▸ REQUIRED WORK
Give the data again exactly, stopping after the "Kök [button] (18, 1183)" line.

Saved data entries
▼

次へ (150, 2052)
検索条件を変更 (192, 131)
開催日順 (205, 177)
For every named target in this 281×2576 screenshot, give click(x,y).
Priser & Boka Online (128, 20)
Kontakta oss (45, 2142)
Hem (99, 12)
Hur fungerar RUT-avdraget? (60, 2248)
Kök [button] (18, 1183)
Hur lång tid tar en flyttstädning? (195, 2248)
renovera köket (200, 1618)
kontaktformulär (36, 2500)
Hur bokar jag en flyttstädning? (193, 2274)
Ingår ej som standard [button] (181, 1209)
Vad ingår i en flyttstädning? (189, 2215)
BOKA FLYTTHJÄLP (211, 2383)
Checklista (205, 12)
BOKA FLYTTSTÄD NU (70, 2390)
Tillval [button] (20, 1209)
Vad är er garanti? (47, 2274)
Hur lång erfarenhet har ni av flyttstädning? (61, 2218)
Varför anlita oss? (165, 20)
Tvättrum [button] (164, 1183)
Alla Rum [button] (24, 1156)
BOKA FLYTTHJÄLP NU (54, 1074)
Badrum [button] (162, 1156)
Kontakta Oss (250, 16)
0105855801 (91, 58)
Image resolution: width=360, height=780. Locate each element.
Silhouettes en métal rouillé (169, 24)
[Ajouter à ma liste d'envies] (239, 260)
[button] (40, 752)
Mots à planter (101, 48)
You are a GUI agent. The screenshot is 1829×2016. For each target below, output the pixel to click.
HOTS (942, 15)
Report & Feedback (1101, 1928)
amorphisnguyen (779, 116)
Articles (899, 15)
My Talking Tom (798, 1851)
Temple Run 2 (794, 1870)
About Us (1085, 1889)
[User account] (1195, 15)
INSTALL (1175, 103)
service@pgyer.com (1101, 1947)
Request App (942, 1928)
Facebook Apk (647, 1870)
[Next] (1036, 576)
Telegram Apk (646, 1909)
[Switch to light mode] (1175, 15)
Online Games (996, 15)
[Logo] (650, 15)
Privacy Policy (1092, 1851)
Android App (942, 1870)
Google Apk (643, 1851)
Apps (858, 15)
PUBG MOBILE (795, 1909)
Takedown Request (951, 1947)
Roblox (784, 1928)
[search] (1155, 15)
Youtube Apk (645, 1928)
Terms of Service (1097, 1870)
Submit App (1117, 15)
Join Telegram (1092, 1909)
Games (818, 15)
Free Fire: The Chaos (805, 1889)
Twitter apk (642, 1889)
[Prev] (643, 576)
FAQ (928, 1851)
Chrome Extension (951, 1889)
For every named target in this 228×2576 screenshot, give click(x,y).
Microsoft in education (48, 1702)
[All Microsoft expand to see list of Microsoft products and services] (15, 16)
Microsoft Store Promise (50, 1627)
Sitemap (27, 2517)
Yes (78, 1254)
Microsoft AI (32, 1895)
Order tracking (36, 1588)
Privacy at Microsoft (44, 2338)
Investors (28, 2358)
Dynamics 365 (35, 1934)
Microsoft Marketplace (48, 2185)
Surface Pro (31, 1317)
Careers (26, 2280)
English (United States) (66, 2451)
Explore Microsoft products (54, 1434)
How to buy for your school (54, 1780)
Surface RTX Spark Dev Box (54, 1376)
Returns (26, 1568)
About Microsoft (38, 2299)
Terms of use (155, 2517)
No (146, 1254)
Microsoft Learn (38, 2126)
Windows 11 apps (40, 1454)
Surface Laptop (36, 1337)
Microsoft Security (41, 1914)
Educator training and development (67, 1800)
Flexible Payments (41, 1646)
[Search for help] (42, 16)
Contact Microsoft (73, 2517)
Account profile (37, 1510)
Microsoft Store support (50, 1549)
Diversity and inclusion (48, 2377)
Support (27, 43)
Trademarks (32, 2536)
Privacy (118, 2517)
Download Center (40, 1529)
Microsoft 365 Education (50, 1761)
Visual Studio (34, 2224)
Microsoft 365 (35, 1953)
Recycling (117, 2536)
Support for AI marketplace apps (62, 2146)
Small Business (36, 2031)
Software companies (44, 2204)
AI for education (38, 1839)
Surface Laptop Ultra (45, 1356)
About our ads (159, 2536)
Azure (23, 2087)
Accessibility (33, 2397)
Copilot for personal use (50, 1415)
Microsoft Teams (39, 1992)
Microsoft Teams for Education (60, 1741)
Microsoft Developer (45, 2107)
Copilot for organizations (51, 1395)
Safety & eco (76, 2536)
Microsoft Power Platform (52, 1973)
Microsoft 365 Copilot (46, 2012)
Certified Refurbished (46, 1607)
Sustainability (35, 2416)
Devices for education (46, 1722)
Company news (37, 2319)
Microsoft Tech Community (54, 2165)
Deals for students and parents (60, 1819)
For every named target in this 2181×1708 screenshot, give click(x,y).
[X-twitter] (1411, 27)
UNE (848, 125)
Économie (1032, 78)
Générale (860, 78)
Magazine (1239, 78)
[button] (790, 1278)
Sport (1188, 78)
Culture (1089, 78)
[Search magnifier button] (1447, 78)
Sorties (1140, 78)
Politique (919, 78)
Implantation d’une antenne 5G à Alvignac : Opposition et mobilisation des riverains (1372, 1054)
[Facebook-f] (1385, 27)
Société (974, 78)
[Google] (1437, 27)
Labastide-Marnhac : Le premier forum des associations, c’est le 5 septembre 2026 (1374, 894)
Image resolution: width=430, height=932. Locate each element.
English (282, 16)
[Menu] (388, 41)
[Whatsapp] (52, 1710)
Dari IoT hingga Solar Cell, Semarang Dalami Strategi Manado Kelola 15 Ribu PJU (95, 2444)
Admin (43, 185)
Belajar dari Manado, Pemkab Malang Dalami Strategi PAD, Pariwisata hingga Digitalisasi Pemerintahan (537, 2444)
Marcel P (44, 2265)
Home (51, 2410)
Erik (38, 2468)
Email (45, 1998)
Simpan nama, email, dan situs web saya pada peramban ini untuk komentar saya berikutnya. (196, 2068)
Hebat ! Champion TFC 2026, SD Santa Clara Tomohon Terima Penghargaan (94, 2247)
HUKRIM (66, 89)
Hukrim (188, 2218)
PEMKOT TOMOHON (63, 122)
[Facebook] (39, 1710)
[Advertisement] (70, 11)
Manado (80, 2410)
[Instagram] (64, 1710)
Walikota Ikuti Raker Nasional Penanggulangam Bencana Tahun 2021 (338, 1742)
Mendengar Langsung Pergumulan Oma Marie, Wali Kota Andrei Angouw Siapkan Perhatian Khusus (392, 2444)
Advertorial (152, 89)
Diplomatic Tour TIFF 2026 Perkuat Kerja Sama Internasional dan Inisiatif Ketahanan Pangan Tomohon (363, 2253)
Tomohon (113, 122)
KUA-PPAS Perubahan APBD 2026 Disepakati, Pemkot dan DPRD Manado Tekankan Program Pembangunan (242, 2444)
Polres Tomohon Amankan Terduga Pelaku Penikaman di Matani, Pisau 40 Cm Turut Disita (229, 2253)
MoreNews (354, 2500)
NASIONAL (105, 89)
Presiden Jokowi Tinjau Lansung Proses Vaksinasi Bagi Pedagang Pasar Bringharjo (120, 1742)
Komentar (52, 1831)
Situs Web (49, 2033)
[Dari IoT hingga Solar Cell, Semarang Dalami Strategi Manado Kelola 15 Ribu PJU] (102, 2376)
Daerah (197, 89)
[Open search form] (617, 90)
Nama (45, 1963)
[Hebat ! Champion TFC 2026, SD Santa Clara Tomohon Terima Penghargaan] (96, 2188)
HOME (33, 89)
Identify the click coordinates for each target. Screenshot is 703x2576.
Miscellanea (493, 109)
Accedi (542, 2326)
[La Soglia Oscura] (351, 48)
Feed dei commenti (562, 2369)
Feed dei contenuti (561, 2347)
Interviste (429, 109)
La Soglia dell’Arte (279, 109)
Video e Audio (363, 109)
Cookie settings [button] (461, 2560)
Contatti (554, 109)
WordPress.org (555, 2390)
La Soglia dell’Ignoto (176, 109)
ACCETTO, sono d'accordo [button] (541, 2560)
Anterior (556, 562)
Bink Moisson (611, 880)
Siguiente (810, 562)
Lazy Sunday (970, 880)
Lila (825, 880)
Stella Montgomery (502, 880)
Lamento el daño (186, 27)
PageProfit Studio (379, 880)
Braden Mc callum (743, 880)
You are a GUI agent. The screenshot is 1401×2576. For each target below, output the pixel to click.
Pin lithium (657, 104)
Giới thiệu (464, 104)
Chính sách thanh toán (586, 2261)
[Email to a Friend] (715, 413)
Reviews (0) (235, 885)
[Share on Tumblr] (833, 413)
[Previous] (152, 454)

▲

▸ PROBLEM SOLUTION
次へ (150, 2052)
検索条件を変更 (192, 131)
開催日順 (205, 177)
For every named target in this 281×2576 screenshot, give click(x,y).
Priser & Boka Online (128, 20)
Kontakta oss (45, 2142)
Hem (99, 12)
Hur fungerar RUT-avdraget? (60, 2248)
Kök [button] (18, 1183)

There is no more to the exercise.